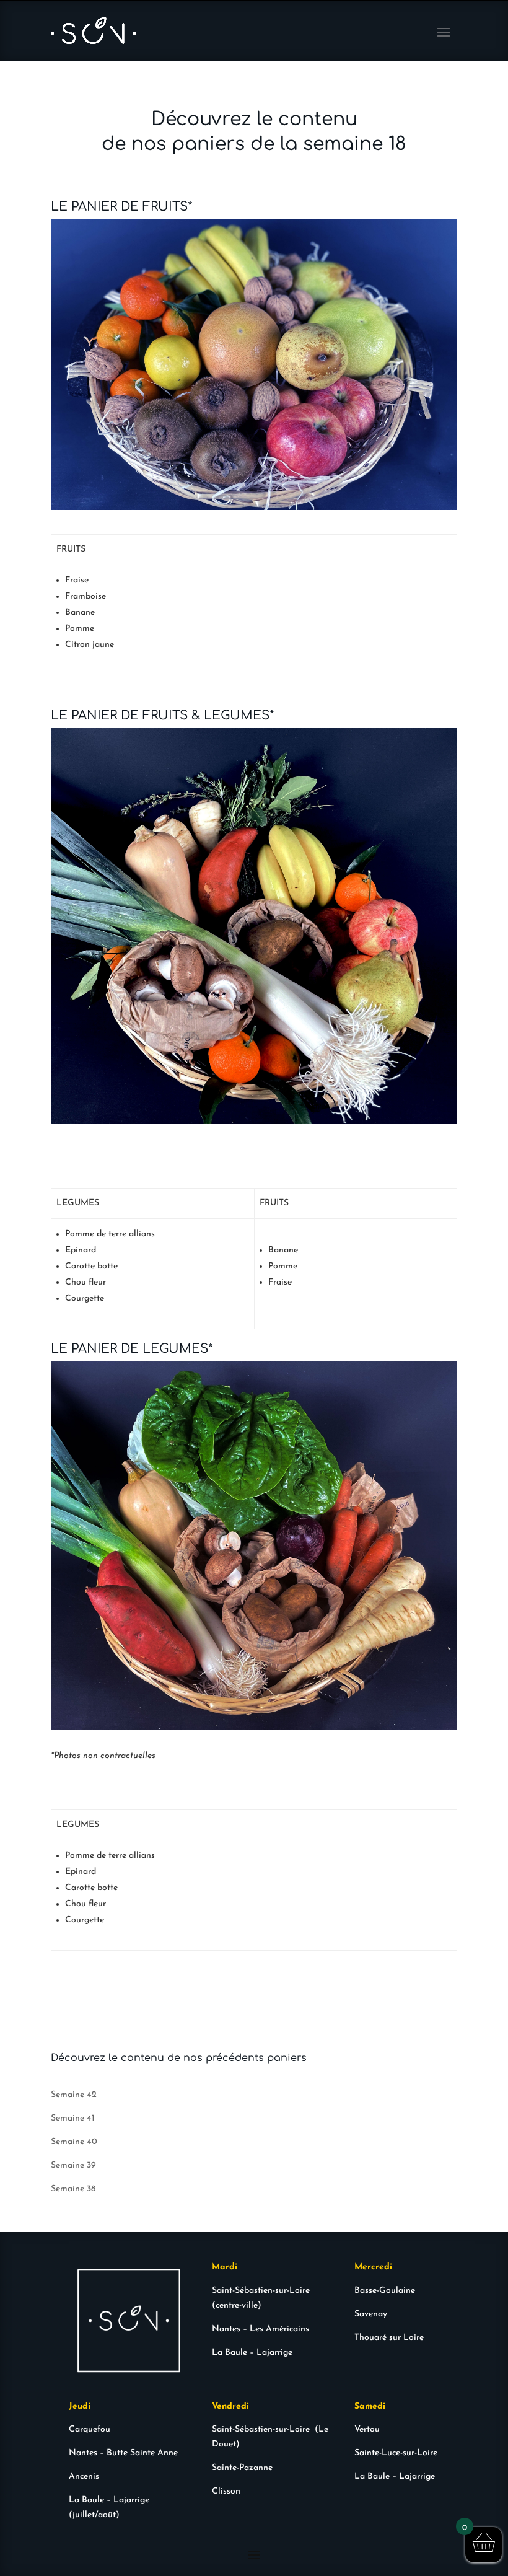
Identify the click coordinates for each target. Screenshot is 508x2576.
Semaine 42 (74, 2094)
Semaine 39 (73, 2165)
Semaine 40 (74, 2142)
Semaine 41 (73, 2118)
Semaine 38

+---+

• **WORK TO BE COMPLETED**:
The required output is every line of the data above, set down exactly and stripped of pictures.

• **RESPONSE BELOW**:
Identify the click coordinates for each target. Screenshot is 508x2576.
Semaine 42 (74, 2094)
Semaine 39 (73, 2165)
Semaine 40 (74, 2142)
Semaine 41 (73, 2118)
Semaine 38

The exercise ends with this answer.